Work to complete:
Tell how many lines in the data contain the string "label", using a single number as the whole reply.

Recorded data
○ ○ ○

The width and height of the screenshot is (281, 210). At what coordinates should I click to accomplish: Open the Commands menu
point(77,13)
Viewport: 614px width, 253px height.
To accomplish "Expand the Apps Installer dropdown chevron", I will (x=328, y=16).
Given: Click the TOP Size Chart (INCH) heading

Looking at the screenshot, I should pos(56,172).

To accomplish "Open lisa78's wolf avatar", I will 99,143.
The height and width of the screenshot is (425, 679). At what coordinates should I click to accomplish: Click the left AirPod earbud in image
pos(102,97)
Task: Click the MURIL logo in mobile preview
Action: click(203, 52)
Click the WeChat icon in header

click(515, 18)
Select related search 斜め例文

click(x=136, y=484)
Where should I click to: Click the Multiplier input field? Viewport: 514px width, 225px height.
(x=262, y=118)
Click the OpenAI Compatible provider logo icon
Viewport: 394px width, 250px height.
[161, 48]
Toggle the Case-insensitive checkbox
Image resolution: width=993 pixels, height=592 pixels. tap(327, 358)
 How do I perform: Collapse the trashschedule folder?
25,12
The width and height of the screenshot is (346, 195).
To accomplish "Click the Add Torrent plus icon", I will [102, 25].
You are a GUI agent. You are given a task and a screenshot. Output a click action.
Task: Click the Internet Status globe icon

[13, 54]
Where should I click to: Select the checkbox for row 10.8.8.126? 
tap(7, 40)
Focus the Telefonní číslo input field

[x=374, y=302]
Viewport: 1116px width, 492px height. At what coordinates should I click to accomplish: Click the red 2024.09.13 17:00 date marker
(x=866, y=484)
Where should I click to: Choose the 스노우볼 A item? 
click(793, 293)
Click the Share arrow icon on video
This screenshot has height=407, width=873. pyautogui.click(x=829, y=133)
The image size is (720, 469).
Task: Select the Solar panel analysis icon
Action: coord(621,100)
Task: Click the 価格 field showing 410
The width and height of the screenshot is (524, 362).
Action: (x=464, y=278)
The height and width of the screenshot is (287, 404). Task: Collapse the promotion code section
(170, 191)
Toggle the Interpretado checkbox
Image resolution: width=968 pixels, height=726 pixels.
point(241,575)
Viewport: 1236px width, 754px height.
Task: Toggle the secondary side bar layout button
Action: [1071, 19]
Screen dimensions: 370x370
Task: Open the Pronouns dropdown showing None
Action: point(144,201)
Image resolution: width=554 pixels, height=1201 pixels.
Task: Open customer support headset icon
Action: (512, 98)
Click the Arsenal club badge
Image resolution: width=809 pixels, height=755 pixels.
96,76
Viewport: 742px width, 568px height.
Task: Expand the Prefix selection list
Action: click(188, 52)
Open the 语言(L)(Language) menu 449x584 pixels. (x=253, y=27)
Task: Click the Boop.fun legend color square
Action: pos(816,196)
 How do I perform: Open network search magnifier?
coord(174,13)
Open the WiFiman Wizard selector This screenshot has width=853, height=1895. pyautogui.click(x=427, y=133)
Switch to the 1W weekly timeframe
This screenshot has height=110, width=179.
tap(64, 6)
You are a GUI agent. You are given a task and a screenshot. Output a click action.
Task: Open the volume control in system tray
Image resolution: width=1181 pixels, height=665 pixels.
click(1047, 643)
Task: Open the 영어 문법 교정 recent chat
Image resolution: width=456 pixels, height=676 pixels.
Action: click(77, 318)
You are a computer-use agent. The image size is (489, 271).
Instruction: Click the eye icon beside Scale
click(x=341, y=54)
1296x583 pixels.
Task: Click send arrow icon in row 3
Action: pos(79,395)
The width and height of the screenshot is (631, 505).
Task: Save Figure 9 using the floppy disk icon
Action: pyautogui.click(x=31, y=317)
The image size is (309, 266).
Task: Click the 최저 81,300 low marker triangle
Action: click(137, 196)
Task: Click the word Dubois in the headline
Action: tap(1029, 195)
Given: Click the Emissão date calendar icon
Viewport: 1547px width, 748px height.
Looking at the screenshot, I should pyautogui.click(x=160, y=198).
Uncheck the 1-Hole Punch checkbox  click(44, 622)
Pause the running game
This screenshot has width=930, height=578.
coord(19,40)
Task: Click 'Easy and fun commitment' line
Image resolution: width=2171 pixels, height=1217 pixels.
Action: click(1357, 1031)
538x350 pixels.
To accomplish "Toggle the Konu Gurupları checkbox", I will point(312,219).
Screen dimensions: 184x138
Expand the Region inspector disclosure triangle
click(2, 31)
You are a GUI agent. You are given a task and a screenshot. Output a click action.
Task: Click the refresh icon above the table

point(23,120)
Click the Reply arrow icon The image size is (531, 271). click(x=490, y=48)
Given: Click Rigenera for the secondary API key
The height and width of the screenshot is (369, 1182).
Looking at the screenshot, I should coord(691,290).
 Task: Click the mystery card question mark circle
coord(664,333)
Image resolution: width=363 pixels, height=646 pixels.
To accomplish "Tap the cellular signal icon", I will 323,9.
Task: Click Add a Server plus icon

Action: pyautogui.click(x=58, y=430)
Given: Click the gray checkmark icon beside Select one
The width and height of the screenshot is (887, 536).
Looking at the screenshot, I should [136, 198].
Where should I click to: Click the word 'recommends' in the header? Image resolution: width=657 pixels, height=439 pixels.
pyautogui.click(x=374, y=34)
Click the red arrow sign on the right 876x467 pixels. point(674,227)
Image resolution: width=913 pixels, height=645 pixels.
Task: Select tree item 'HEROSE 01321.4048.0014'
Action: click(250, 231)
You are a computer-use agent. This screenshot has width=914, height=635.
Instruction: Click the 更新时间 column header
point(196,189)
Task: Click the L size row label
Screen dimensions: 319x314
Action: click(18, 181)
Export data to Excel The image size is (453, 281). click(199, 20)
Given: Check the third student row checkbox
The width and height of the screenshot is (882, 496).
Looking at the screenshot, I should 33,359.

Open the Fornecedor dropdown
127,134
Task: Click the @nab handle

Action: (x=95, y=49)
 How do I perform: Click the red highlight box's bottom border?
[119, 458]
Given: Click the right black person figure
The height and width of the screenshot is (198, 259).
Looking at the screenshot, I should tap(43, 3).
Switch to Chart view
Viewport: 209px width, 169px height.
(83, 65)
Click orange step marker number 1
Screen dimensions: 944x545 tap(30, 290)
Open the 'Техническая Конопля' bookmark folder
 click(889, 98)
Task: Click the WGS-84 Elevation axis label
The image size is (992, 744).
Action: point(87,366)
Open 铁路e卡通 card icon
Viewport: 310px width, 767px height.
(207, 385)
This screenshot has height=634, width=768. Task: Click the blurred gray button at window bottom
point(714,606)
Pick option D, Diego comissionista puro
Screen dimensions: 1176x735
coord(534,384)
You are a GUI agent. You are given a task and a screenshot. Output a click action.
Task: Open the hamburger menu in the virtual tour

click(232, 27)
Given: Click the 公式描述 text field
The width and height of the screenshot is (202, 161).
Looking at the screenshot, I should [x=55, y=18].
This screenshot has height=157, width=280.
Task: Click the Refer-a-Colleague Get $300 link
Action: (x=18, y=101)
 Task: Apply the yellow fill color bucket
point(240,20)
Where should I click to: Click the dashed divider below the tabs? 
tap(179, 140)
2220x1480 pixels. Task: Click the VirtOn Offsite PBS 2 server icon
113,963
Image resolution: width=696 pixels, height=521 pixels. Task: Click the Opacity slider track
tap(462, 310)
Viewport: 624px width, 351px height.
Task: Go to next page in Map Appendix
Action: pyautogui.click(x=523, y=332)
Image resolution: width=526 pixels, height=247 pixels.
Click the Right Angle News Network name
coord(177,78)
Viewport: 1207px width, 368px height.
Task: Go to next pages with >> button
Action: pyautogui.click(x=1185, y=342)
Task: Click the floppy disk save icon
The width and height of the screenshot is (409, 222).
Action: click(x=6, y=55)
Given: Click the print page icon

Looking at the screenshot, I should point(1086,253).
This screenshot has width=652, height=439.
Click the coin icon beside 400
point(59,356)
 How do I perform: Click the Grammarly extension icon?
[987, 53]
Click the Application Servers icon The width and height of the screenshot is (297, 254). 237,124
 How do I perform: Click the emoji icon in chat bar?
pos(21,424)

○ ○ ○

Exercise response:
2